SHORT TASK:
Copy out the part of the records that opens with the line containing "Viewport: 930px width, 650px height." and closes with the line containing "will [x=982, y=656].", keeping the requests, and add 56 to every click coordinate in the answers.

───── RECORDS SHOWN ─────

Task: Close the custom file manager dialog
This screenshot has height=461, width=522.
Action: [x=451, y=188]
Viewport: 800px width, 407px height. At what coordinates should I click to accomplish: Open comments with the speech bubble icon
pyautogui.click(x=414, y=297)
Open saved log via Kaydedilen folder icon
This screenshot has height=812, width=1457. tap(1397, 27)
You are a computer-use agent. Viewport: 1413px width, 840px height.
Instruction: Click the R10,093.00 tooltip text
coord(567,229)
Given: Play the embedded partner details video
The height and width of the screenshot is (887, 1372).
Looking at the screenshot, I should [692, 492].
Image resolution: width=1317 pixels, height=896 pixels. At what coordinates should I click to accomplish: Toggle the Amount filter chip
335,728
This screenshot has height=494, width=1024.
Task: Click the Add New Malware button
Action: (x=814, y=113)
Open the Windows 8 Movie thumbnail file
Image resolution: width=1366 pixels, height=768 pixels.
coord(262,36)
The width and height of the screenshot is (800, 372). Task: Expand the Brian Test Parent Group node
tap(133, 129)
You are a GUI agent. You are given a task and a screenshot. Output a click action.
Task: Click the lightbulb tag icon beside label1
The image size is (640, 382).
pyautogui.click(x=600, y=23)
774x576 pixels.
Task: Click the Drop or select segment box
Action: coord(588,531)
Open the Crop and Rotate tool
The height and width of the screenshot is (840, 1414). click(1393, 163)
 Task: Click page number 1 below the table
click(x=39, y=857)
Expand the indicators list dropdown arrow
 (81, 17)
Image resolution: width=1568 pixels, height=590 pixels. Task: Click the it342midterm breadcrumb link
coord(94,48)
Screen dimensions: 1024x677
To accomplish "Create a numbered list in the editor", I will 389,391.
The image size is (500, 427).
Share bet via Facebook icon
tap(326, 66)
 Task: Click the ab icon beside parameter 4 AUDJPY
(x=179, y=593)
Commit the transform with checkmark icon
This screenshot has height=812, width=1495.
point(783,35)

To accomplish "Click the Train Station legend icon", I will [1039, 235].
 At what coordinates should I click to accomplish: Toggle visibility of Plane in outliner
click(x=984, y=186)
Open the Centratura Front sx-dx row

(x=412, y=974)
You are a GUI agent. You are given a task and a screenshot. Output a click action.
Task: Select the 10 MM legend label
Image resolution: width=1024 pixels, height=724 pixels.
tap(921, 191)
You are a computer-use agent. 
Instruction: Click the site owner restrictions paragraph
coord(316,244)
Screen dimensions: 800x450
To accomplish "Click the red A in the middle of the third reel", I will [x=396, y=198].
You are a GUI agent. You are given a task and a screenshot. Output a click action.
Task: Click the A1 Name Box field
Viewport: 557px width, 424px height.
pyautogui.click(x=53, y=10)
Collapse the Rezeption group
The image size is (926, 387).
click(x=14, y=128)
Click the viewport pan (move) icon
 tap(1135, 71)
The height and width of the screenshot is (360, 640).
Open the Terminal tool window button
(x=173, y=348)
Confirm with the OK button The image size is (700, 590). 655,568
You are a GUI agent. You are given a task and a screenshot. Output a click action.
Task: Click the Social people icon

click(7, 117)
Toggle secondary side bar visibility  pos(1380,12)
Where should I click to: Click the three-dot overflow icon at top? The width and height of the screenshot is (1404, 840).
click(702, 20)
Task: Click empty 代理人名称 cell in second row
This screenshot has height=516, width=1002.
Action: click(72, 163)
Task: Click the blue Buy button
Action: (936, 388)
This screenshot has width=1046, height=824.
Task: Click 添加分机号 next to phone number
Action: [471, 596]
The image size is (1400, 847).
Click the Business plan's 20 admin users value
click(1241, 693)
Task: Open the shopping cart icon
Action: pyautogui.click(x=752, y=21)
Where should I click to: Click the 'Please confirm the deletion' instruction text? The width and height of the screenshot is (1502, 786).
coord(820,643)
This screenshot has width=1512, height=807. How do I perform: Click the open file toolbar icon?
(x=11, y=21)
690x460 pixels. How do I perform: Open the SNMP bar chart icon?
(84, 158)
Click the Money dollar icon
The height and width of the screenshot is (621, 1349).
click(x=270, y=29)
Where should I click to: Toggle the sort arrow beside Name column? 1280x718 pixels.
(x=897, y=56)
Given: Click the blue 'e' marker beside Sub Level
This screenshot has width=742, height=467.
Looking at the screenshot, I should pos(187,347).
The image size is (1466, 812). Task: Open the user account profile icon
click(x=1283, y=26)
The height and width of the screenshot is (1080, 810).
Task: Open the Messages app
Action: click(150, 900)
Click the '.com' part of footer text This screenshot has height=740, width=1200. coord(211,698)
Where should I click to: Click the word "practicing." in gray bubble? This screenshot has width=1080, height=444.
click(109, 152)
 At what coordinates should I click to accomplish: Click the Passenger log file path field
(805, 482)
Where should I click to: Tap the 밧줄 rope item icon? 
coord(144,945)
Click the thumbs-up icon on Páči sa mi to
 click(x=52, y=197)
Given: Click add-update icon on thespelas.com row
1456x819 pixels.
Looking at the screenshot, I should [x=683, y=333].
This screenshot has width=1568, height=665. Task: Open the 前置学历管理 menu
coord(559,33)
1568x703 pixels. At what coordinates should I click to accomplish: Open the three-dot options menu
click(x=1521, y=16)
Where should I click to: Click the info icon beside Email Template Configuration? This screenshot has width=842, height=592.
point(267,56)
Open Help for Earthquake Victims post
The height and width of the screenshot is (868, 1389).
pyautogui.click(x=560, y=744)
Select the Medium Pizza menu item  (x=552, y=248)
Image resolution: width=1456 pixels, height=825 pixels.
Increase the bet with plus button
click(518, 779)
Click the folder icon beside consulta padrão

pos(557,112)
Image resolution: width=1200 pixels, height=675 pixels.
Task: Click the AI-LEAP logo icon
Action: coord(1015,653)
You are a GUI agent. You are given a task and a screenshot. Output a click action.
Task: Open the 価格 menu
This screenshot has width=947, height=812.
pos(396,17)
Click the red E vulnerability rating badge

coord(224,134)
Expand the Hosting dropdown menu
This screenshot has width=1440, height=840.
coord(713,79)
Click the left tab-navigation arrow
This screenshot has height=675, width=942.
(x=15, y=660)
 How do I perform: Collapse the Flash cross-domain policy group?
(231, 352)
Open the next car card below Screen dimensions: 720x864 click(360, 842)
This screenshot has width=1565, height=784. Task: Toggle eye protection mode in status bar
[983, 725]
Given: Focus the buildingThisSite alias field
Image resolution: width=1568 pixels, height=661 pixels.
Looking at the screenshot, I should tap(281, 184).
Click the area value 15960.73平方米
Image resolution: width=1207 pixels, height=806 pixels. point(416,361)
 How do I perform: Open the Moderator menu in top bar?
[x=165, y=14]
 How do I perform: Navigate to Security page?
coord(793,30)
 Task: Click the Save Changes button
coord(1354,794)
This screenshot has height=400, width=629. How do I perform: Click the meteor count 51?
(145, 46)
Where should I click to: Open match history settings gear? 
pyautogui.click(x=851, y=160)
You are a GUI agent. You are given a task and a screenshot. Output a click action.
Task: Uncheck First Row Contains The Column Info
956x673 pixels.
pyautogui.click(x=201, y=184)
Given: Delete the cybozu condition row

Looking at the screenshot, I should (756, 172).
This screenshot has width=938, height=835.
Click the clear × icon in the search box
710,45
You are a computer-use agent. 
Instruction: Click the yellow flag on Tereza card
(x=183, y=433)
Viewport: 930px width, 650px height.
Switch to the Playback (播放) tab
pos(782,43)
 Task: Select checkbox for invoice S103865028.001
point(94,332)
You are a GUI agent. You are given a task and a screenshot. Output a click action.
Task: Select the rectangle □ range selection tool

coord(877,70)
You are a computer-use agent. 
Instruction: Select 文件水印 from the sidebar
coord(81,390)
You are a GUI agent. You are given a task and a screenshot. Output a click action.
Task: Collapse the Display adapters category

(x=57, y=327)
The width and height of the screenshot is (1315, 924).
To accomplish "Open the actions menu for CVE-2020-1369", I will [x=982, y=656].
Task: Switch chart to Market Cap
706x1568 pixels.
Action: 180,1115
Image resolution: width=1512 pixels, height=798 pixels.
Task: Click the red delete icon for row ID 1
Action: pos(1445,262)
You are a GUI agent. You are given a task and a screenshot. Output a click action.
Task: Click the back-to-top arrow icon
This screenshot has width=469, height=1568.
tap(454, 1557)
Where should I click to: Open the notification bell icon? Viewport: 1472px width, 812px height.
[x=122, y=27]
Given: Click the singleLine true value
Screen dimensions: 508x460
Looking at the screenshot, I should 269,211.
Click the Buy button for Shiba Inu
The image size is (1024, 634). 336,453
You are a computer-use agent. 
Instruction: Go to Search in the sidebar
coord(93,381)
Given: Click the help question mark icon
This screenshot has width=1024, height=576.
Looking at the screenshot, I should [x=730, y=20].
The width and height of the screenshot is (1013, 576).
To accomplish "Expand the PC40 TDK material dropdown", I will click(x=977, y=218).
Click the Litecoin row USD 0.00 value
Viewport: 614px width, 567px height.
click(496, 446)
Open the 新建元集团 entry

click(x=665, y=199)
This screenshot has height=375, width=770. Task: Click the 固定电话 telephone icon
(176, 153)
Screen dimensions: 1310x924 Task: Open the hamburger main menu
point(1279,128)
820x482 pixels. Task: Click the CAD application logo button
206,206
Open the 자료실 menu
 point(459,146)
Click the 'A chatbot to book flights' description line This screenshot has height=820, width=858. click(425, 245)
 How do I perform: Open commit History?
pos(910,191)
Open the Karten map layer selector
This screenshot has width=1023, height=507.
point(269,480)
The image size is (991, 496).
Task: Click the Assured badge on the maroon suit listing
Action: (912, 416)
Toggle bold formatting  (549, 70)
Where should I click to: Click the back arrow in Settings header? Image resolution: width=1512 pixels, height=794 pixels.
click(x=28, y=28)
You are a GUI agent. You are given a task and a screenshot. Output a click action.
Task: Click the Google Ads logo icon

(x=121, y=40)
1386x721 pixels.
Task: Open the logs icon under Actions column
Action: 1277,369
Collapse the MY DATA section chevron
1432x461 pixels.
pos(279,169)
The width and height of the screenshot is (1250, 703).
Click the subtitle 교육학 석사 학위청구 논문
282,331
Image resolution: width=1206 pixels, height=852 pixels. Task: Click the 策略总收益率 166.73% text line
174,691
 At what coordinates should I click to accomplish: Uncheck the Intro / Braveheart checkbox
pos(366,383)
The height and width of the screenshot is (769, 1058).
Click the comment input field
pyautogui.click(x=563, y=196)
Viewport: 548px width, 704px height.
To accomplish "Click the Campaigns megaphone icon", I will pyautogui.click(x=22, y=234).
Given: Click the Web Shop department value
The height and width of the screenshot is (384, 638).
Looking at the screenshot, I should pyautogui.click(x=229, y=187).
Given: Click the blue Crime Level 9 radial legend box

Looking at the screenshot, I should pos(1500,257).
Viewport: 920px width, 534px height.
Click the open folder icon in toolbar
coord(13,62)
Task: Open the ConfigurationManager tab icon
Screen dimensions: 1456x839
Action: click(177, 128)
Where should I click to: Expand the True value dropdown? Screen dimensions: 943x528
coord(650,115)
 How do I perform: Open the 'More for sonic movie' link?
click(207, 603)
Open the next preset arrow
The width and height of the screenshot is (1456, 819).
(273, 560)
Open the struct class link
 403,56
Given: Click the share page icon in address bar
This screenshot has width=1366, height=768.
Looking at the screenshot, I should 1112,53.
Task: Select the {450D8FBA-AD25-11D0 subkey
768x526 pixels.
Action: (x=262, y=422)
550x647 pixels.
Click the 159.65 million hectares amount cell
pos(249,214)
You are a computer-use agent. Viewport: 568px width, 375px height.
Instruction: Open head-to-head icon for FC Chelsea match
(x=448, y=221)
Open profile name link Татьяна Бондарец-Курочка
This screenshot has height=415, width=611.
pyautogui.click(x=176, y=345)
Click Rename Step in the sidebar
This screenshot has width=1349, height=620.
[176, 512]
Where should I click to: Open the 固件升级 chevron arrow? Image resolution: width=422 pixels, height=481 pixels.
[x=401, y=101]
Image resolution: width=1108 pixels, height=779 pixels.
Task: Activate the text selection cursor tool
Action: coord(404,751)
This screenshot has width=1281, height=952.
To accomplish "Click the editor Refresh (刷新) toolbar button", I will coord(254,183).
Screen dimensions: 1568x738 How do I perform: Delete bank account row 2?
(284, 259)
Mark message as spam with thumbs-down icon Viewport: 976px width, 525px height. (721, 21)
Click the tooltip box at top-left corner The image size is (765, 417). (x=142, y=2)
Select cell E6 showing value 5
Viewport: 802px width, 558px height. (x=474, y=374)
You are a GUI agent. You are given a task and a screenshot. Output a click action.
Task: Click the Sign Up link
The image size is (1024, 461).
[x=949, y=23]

─────

WRITTEN SOLUTION:
Viewport: 930px width, 650px height.
Switch to the Playback (播放) tab
pos(838,99)
 Task: Select checkbox for invoice S103865028.001
point(150,388)
You are a GUI agent. You are given a task and a screenshot. Output a click action.
Task: Select the rectangle □ range selection tool

coord(933,126)
You are a computer-use agent. 
Instruction: Select 文件水印 from the sidebar
coord(137,446)
You are a GUI agent. You are given a task and a screenshot. Output a click action.
Task: Collapse the Display adapters category

(x=113, y=383)
The width and height of the screenshot is (1315, 924).
To accomplish "Open the actions menu for CVE-2020-1369", I will [x=1038, y=712].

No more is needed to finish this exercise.